• [Written request]: Render the records starting at the line containing "Viewport: 355px width, 631px" and ending at the line containing "click(491, 393)" as a two-column CSV with the columns instruction and click. Give one row per record with its text and its answer, each in a single quoted field with line breaks turned into spaces, and leave the pictures out.

• [Entries supplied]:
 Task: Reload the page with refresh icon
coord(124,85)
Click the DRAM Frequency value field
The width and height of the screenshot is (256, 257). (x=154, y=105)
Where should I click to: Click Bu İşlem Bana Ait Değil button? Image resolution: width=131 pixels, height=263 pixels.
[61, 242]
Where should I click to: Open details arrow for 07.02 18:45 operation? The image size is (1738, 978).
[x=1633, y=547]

--

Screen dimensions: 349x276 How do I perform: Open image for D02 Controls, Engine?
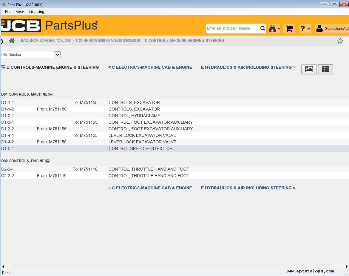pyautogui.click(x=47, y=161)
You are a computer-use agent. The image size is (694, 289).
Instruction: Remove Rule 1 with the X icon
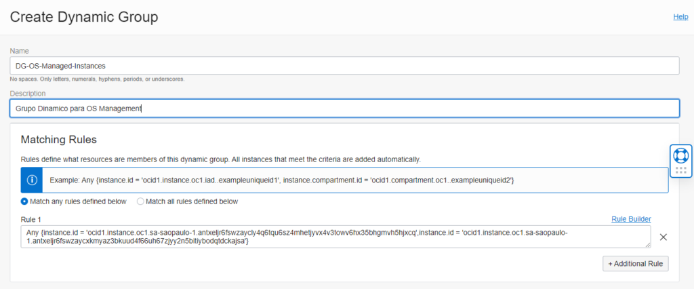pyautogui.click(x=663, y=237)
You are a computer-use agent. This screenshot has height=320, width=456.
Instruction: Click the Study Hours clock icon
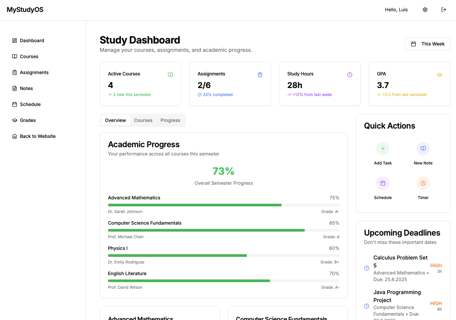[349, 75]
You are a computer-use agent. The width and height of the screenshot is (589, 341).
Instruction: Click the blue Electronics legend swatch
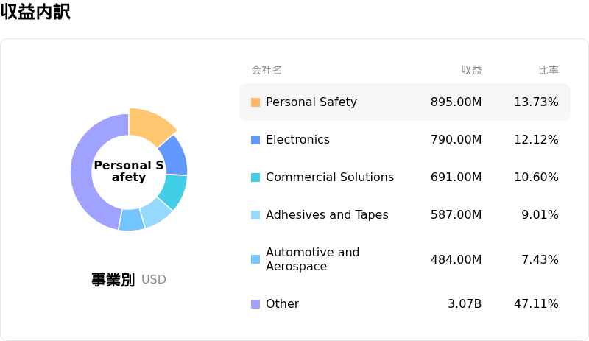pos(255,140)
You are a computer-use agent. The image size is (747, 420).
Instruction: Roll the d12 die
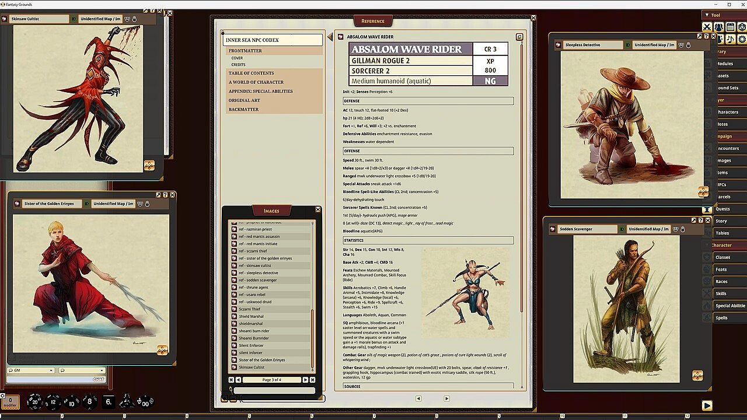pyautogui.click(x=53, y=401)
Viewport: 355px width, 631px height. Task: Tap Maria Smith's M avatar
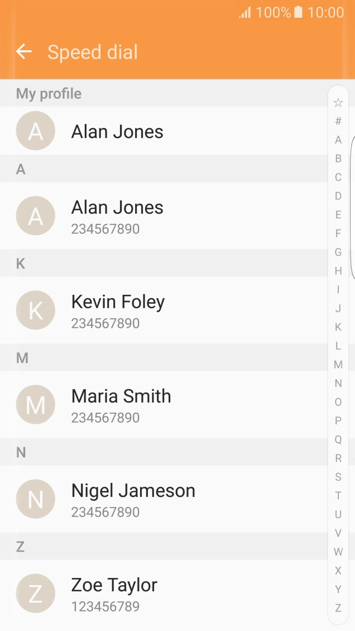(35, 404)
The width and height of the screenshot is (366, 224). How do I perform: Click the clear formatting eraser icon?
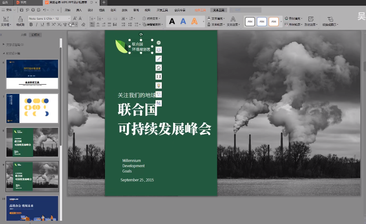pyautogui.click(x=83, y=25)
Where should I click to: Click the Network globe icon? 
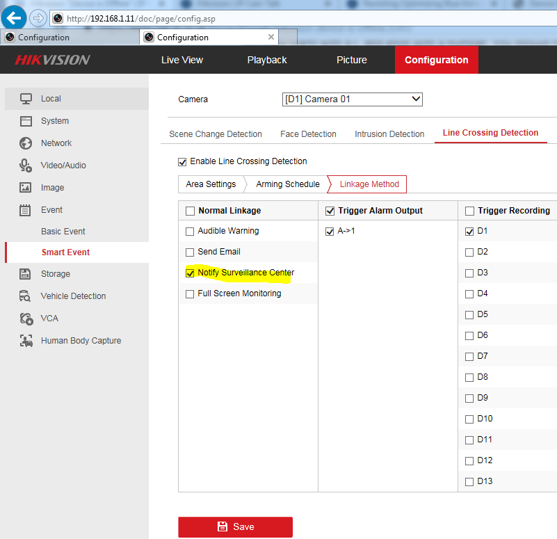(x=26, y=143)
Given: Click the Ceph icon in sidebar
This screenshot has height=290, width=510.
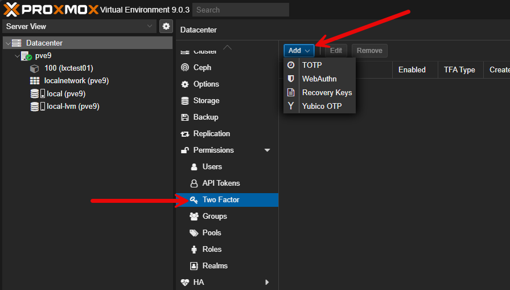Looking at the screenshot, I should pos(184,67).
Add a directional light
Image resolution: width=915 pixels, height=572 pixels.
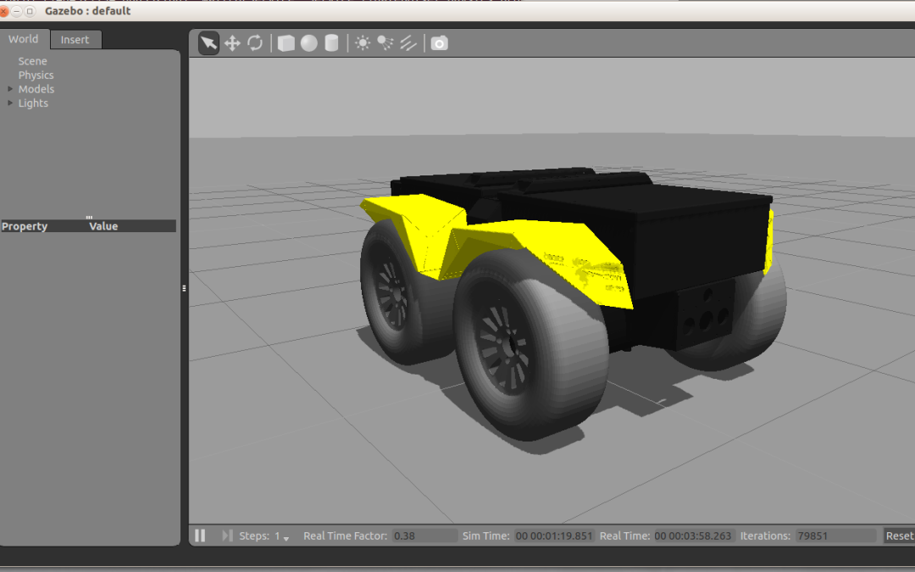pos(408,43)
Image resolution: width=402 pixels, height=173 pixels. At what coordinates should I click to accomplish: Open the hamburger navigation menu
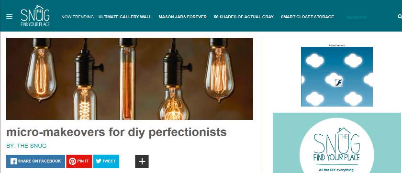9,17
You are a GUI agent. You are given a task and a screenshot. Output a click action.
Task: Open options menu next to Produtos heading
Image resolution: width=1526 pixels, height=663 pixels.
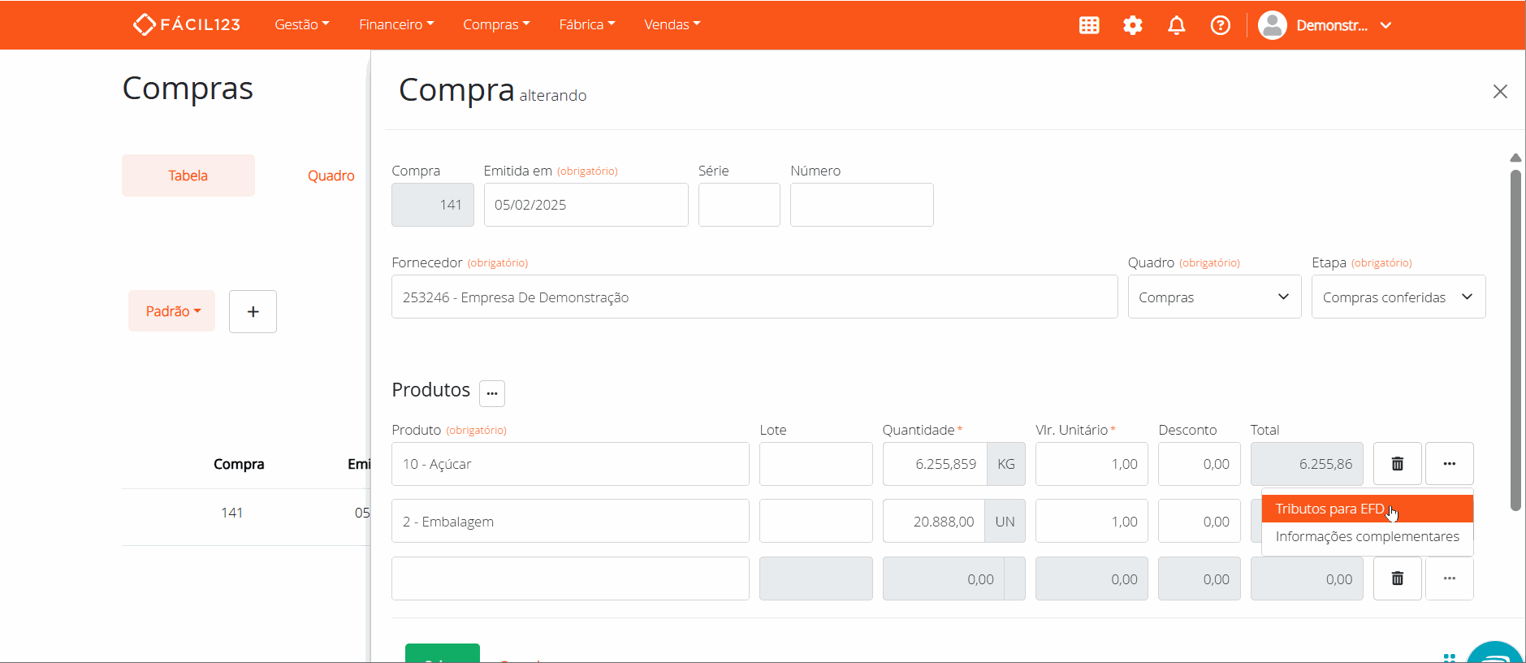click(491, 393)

• [Exercise answer]:
instruction,click
"Viewport: 355px width, 631px height. Task: Tap Maria Smith's M avatar","(35, 404)"
"The width and height of the screenshot is (366, 224). How do I perform: Click the clear formatting eraser icon?","pyautogui.click(x=83, y=25)"
"Where should I click to: Click the Network globe icon?","(x=26, y=143)"
"Given: Click the Ceph icon in sidebar This screenshot has height=290, width=510.","Looking at the screenshot, I should pos(184,67)."
"Add a directional light Image resolution: width=915 pixels, height=572 pixels.","pos(408,43)"
"Image resolution: width=402 pixels, height=173 pixels. At what coordinates should I click to accomplish: Open the hamburger navigation menu","9,17"
"You are a GUI agent. You are given a task and a screenshot. Output a click action. Task: Open options menu next to Produtos heading Image resolution: width=1526 pixels, height=663 pixels.","click(491, 393)"